§ **Interface element records**

········

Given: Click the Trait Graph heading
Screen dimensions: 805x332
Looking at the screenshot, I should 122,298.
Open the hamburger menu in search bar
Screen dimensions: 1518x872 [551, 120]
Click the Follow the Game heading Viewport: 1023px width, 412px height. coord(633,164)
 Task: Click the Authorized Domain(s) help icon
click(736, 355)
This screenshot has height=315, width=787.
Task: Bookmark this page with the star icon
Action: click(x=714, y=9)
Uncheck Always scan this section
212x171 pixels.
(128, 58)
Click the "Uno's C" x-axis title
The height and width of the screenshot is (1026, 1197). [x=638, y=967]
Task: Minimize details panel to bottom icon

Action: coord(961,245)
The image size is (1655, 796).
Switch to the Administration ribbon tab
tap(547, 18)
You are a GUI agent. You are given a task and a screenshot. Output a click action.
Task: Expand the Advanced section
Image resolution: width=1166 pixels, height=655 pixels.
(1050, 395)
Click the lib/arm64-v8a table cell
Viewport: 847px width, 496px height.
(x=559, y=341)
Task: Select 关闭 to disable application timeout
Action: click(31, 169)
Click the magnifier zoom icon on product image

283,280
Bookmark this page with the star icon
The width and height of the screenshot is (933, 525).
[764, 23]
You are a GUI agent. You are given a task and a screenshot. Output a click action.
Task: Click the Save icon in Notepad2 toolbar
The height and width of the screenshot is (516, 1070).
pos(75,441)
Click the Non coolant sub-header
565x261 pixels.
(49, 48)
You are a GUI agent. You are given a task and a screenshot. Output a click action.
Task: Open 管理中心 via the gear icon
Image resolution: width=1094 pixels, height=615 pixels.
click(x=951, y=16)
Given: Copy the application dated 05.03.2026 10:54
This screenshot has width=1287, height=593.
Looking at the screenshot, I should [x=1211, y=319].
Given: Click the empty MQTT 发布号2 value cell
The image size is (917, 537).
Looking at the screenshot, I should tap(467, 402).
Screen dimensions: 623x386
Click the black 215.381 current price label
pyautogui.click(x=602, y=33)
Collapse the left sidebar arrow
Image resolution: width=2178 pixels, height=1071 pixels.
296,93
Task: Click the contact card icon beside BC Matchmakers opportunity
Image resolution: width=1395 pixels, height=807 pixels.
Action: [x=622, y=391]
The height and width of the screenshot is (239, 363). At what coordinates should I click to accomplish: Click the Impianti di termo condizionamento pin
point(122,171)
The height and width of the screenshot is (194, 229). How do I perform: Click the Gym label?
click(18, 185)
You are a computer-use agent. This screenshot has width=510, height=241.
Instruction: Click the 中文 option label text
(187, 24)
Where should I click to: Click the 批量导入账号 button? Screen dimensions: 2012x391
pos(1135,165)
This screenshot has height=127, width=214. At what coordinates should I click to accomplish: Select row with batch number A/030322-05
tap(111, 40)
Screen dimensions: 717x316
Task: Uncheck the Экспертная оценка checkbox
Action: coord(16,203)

········

Count the lines of the items above that contain the string "dimensions", treating case as significant. Reply with the number alone.

§ **Answer**
5